Ley fracasó al no haber emergencia carcelaria

A 16 meses de publicarse en La Gaceta un decreto de emergencia por colapso en nueve cárceles, el gobierno no invirtió nada para solventar la calamidad

    07.04.2014

    Al parecer en el gobierno se tiene distinta óptica para definir lo que es una emergencia.

    En el papel pareciera plasmar la problemática real del sistema penitenciario en el país, lo que no se traduce en una realidad que permita a los privados de libertad cumplir su pena en condiciones aceptables.

    El 15 de octubre de 2010 se publicó en el diario oficial La Gaceta el Decreto Ejecutivo PCM-032-2010, que declara estado de emergencia en nueve centros penales del país, al estar colapsados.

    La normativa se aprobó en Consejo de Ministros, presidido por Porfirio Lobo Sosa.

    Han transcurrido 16 meses desde que el decreto de emergencia entrara en vigencia, pero no se ha colocado un tan solo ladrillo en los nueve centros penales.

    “Con la finalidad de atender la grave problemática de los centros y establecimientos penitenciarios ubicados en las ciudades de San Pedro Sula, Santa Bárbara, Puerto Cortés, La Esperanza, El Progreso, Trujillo, Yoro, La Ceiba y Puerto Lempira, se declara estado de emergencia, al amparo del artículo 9 de la Ley de Contratación del Estado, sobre el sistema penitenciario del país, particularmente sobre los centros y establecimientos penitenciarios ubicados en las ciudades antes mencionadas, hasta por un plazo de ocho meses prorrogables”, cita el artículo uno del decreto PCM 032-2010.

    Se conoció de una prórroga de la normativa, que vence en este mes.

    Con la emisión del presente decreto el gobierno autorizó a la Secretaría de Seguridad para que mediante el procedimiento de contratación directa celebre contratos de obra pública, suministro de bienes o servicios y de consultoría que sean necesarios.

    El presupuesto para las contrataciones directas autorizadas no fue concertado con la Secretaría de Finanzas.

    La ley dispuso comunicar el decreto al Tribunal Superior de Cuentas (TSC), para los efectos de auditar si las contrataciones que se efectuaran se basaban en la Ley de Contratación del Estado.

    “Con el fin de asegurar el fiel cumplimiento de lo prescrito en el presente Decreto y la transparencia en los procedimientos de contratación directa que deberá llevar a cabo la Secretaría de Estado en el Despacho de Seguridad esta deberá brindar un informe detallado de los contratos suscritos al Tribunal Superior de Cuentas y a los comités locales pro construcción de los centros y establecimientos penitenciarios y así mismo, suministrar cuanta información solicitada”, cita el artículo tres.

    En la normativa se instó a autoridades del sector público, judicial y municipal el apoyo requerido para lograr las finalidades del decreto.

    Sin provecho

    La declaratoria de emergencia la emitió el gobierno sin contar con recursos económicos para las contrataciones.

    Previo a que el decreto entrara en vigencia EL HERALDO plasmó en una serie de reportajes la calamidad de los centros penales del país.
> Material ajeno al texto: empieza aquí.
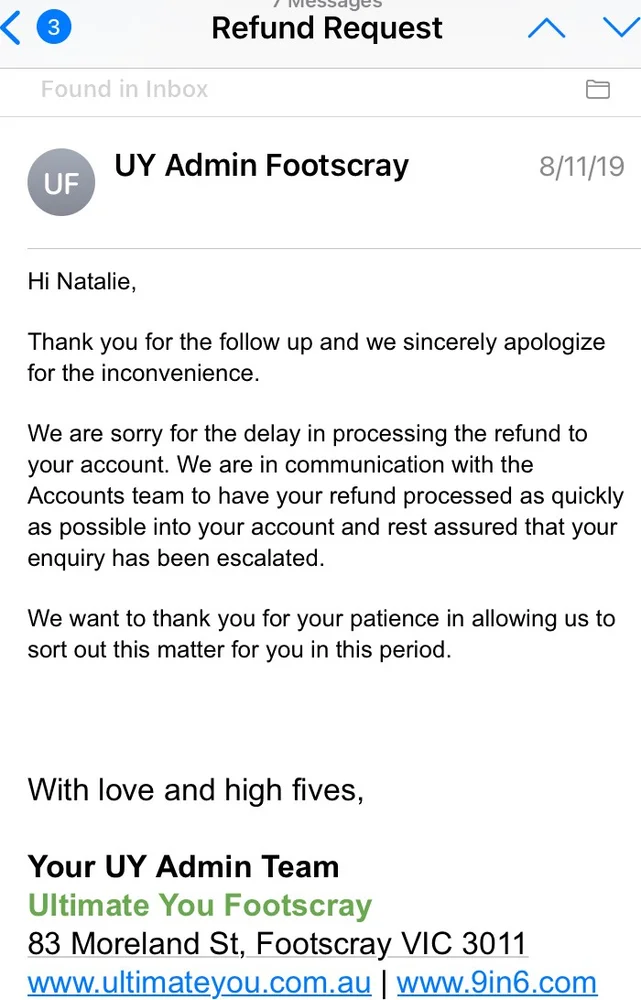Viewport: 641px width, 1000px height.
Task: Open the www.ultimateyou.com.au link
Action: pyautogui.click(x=199, y=982)
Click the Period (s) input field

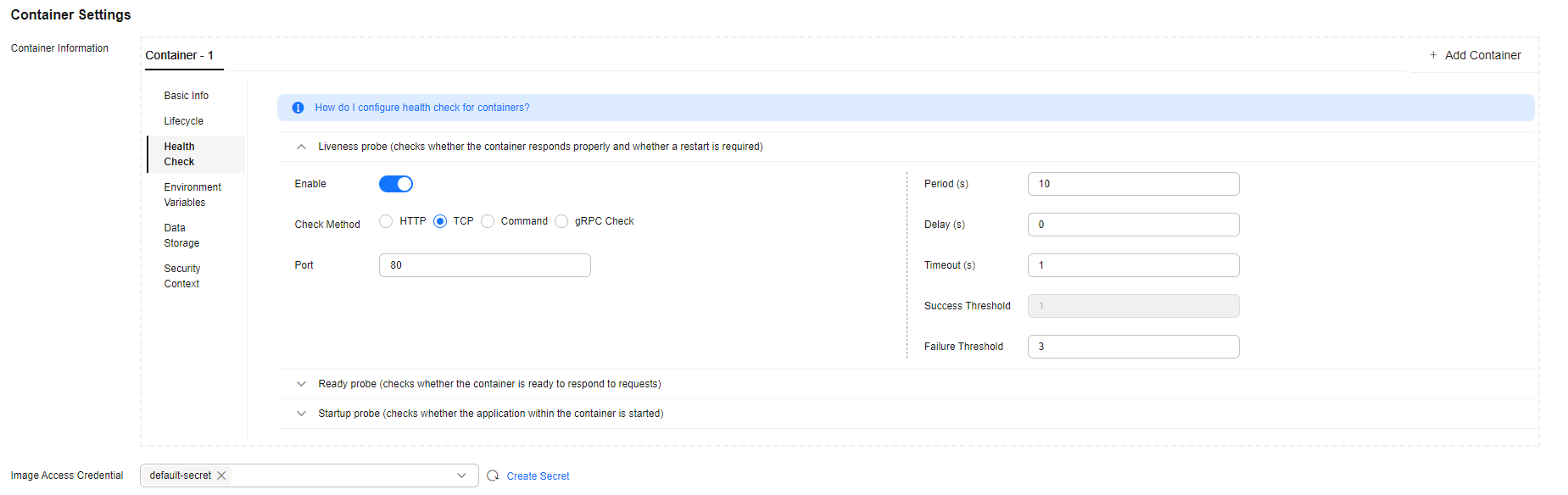[x=1134, y=184]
El tiempo transcurrió y las condiciones de los nueve centros penales lejos de mejorar, empeoraron. Con ello se desaprovechó el estudio que realizó el director de la Dirección Nacional de Servicios Especiales Preventivos, Danilo Orellana, hoy suspendido del cargo por instrucción de la Presidencia de la República.

    Orellana logró hacer un diagnóstico de los nueve recintos penales, con el ánimo de solventar la problemática que cada una enfrenta. Se pretendió mejorar las edificaciones en los centros penales de San Pedro Sula, Santa Bárbara, Puerto Cortés, La Esperanza, El Progreso, Trujillo, Yoro, La Ceiba y Puerto Lempira, con respecto a su sistema eléctrico, agua potable, alcantarillado, techos y pisos, que permitan un alojamiento digno de los internos.
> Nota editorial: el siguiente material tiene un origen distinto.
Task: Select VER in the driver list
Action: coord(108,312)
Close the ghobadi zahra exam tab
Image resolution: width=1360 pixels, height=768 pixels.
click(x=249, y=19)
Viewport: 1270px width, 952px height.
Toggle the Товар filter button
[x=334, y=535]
    El deterioro total de sus instalaciones, la creciente población penitenciaria provocó un hacinamiento que se traduce en violaciones de derechos humanos, al poner en peligro la vida, integridad física, psíquica y moral, salud, educación, reinserción social y seguridad de los internos y del personal que labora en dichos centros penales.
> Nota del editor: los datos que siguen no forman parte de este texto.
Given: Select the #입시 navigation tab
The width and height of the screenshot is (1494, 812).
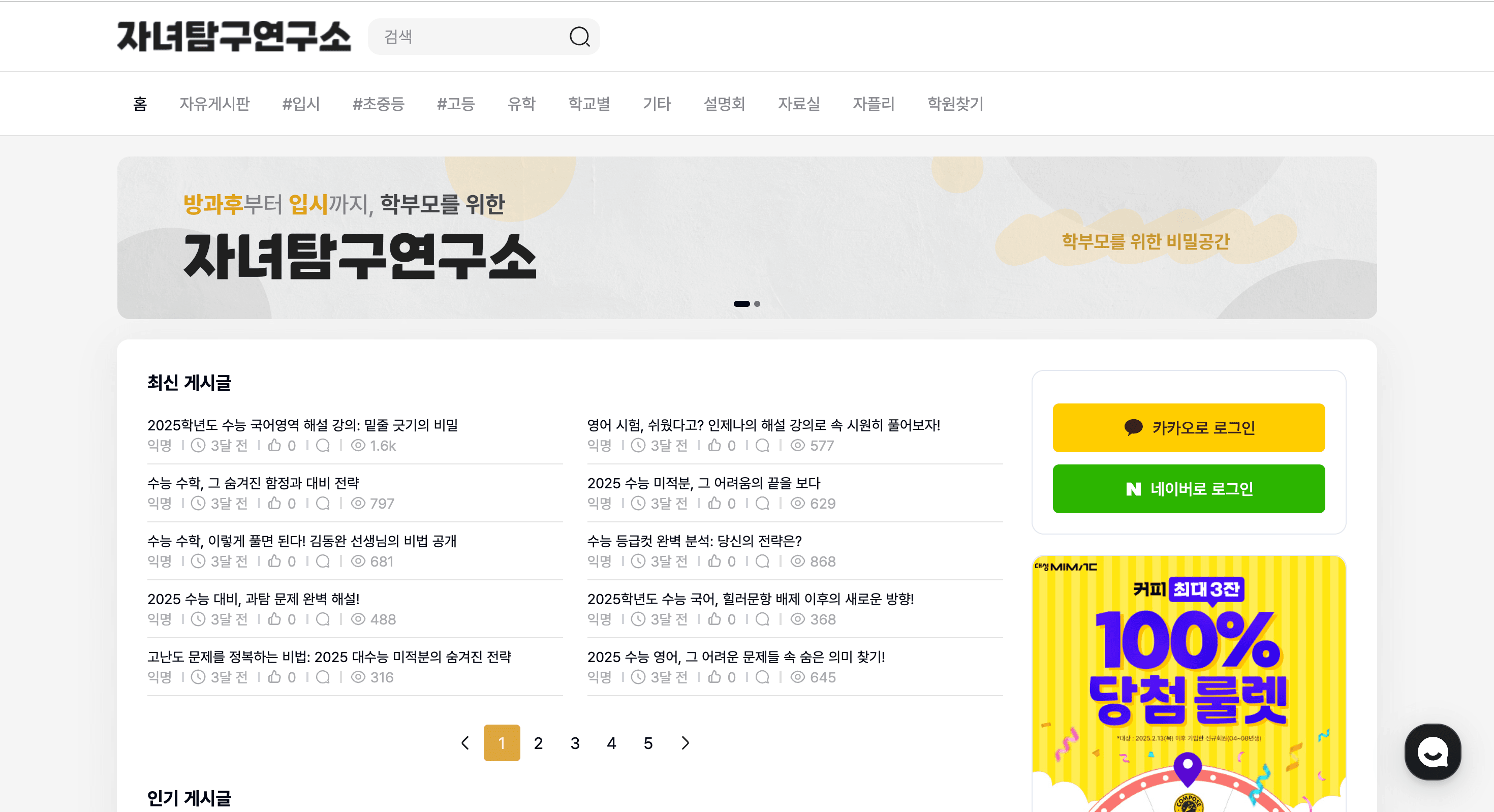Looking at the screenshot, I should (x=300, y=104).
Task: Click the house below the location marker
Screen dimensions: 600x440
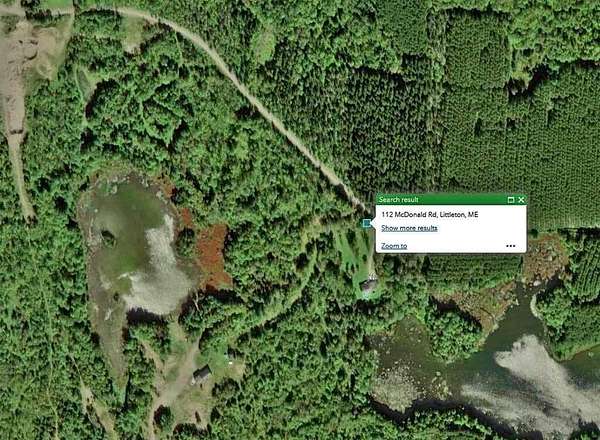Action: 368,286
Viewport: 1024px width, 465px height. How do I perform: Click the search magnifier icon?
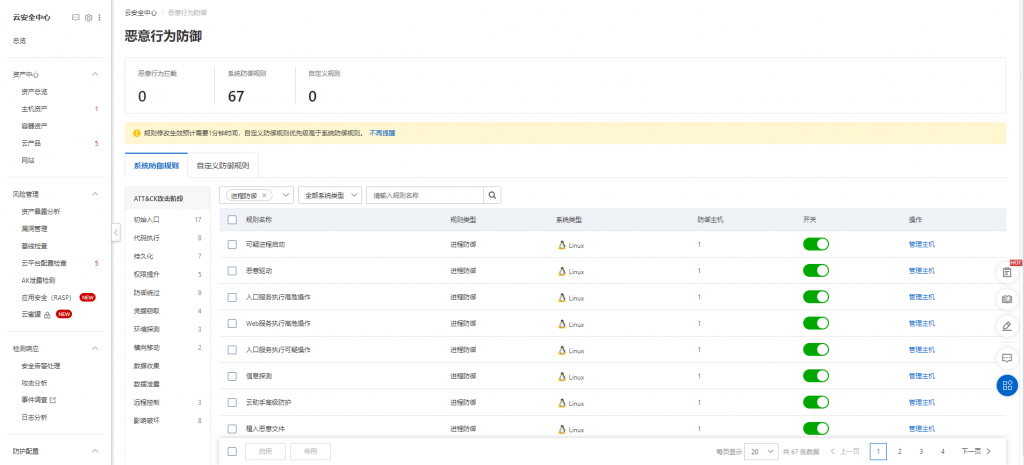click(x=492, y=196)
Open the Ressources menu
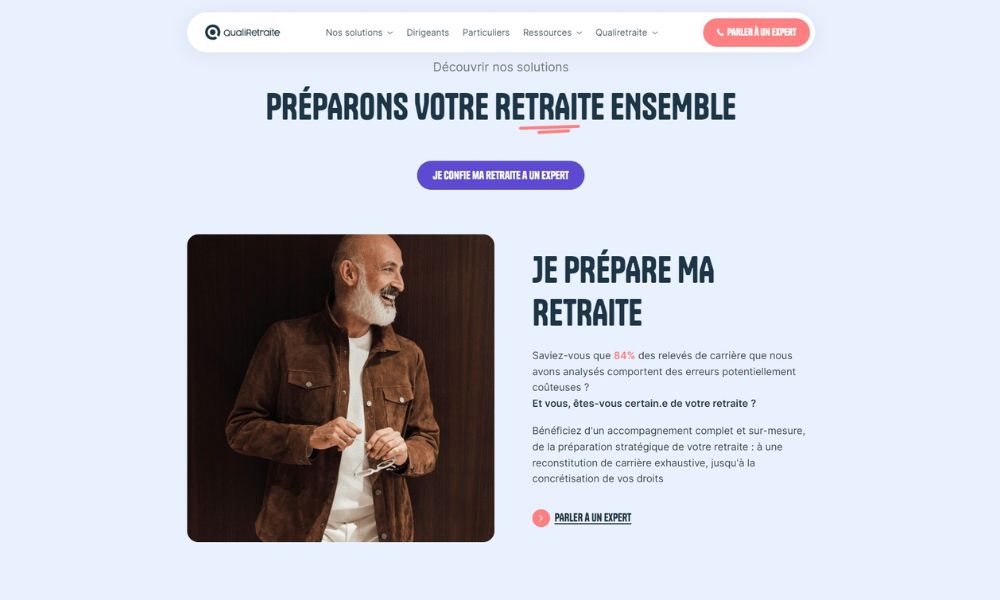The width and height of the screenshot is (1000, 600). (x=547, y=33)
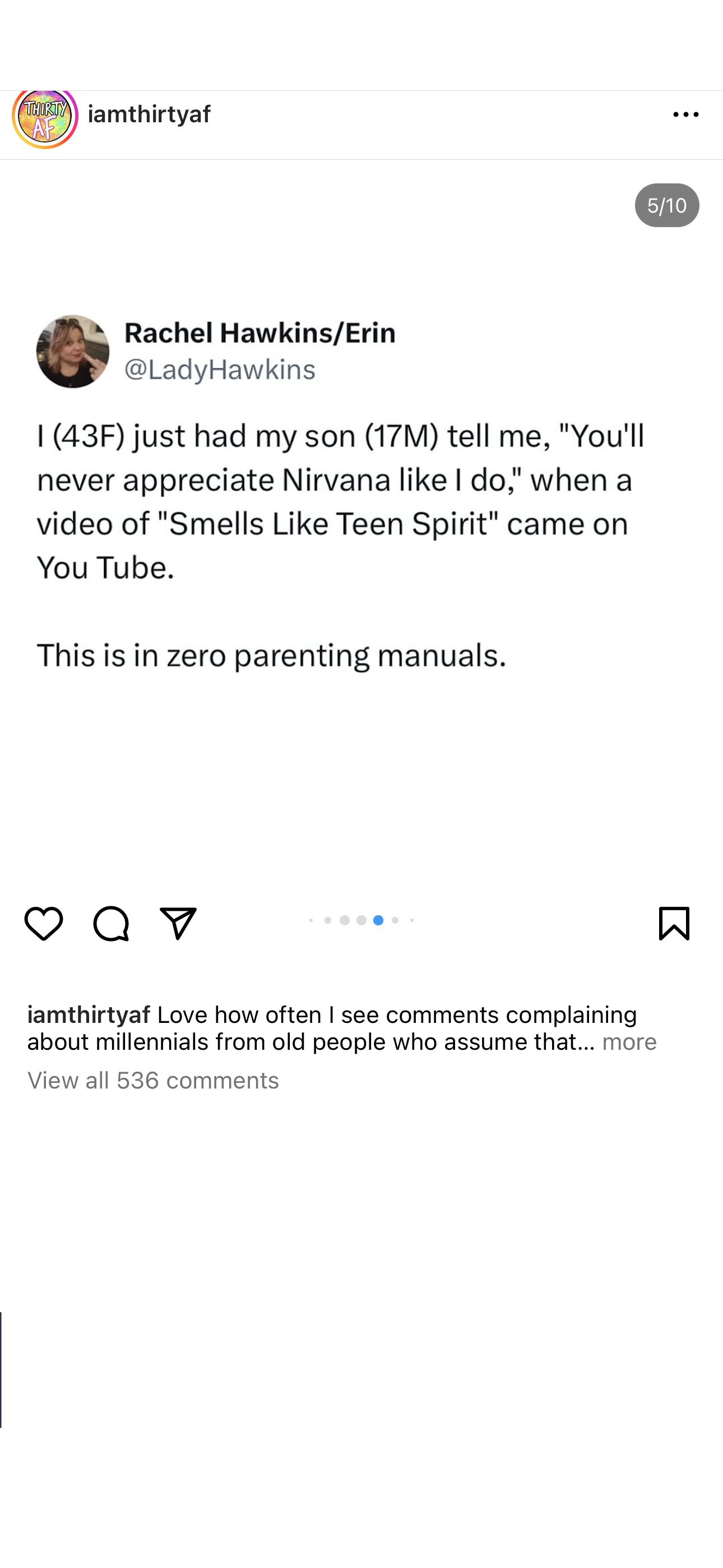Click the Rachel Hawkins/Erin display name
The height and width of the screenshot is (1568, 723).
pos(260,333)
    A pesar de gestiones realizadas no se concretó ofrecimientos de apoyo internacional. Muchos cuestionan una negligencia gubernamental, al tolerar que las cárceles del país sigan siendo una ‘bomba de tiempo’; de no adoptarse medidas concretas son altas las posibilidades que se repita la tragedia acontecida en la granja penal de Comayagua.